▸ Text block:
The Observer, as you may have gleaned from this column, is fascinated with memory: what we remember, what we forget and why. That big computer sitting up on your shoulders has a hugemongous hard drive, as the kids might say, but it ain't infinite. Therefore, the vast majority of stuff you see and experience and hate and love just simply gets tossed over the side, like a frigate dumping its spittoons and chamber pots mid-ocean.
The Observer teaches memoir from time to time out at the college, and we tell people that what stays is what your brain decides is useful — either what it comes to believe will bring you more joy, avoid pain or keep your behind out of a similar crack in the future. Such is the reason memory exists, and such an engine is the brain, always crunching numbers and making judgment calls, even now, even as you read this, saying in pops and zips of electricity: "Will this article be useful to me in a day or a week or 10 years, or is better forgotten?" To be honest, it's probably the latter, Dear Reader. We're in the newspaper bidness. We deal in ink, friend, and long ago came to grips with the fact that today's journalistic brilliance is tomorrow's bird cage liner.

▸ Stored data:
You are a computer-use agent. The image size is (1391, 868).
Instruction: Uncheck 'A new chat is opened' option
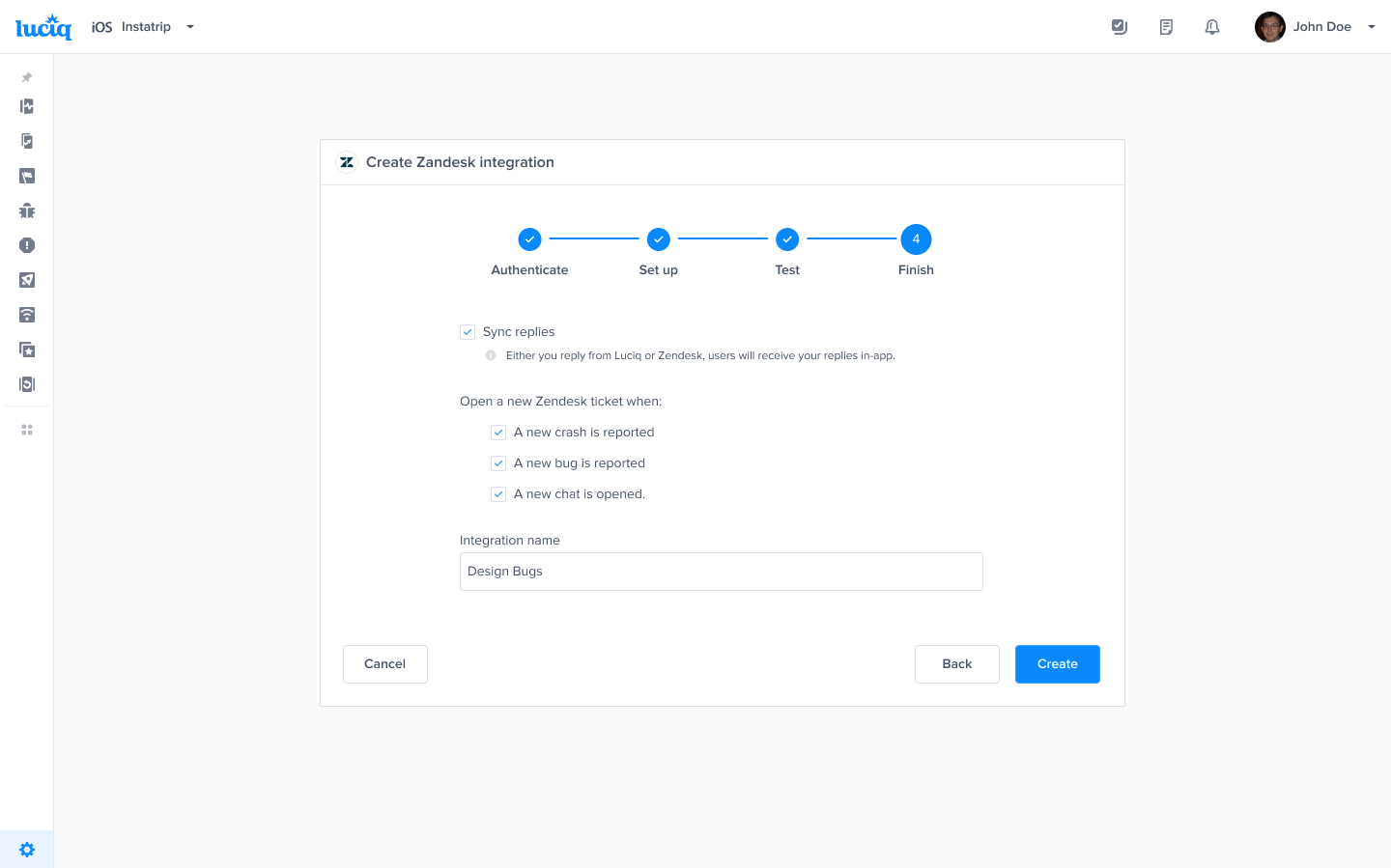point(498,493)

...

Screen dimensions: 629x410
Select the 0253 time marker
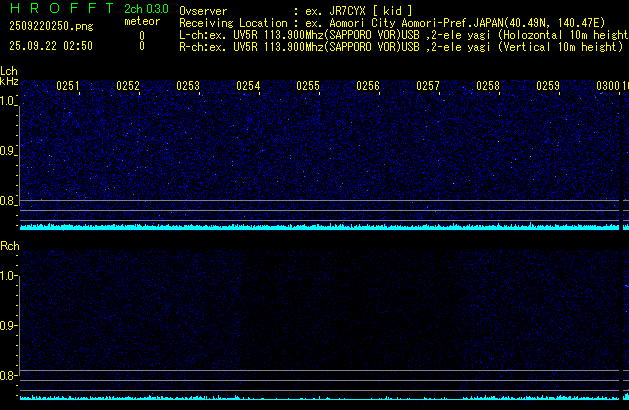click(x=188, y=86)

...

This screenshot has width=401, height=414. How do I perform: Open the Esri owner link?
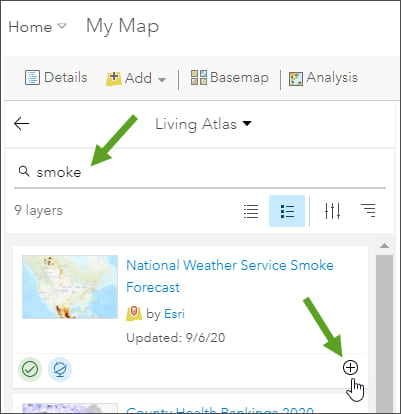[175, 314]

▸ Work to complete:
Copy out the column about memory above in full, word for word, from its first sentence to its last.

▸ Reply to the task:
The Observer, as you may have gleaned from this column, is fascinated with memory: what we remember, what we forget and why. That big computer sitting up on your shoulders has a hugemongous hard drive, as the kids might say, but it ain't infinite. Therefore, the vast majority of stuff you see and experience and hate and love just simply gets tossed over the side, like a frigate dumping its spittoons and chamber pots mid-ocean.
The Observer teaches memoir from time to time out at the college, and we tell people that what stays is what your brain decides is useful — either what it comes to believe will bring you more joy, avoid pain or keep your behind out of a similar crack in the future. Such is the reason memory exists, and such an engine is the brain, always crunching numbers and making judgment calls, even now, even as you read this, saying in pops and zips of electricity: "Will this article be useful to me in a day or a week or 10 years, or is better forgotten?" To be honest, it's probably the latter, Dear Reader. We're in the newspaper bidness. We deal in ink, friend, and long ago came to grips with the fact that today's journalistic brilliance is tomorrow's bird cage liner.